──────── Data for analysis

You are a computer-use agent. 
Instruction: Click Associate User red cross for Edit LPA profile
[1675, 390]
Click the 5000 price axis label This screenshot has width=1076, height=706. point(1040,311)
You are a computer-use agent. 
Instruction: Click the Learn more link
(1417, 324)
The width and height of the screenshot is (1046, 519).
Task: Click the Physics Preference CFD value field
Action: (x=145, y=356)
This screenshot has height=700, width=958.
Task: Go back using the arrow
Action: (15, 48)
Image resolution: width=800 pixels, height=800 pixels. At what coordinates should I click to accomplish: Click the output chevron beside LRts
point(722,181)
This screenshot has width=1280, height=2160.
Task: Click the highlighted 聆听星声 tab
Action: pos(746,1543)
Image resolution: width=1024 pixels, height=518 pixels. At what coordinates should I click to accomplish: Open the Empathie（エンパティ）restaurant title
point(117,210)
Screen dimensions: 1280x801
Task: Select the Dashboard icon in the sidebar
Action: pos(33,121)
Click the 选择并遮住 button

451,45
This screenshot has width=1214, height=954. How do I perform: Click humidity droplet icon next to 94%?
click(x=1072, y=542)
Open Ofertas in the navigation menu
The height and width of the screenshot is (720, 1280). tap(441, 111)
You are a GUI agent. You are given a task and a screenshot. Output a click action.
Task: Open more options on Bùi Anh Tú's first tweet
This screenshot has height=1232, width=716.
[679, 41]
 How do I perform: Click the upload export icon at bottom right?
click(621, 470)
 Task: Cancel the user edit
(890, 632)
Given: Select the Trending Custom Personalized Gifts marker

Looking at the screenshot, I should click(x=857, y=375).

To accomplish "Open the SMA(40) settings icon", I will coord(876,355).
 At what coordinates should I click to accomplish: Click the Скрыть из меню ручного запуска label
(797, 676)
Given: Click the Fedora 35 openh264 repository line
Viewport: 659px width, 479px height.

────────────────

Exercise brief: Beginning with the line that contains "Given: Click the", set down every line through the end of the data without change.

Answer box:
Given: Click the Fedora 35 openh264 repository line
Viewport: 659px width, 479px height.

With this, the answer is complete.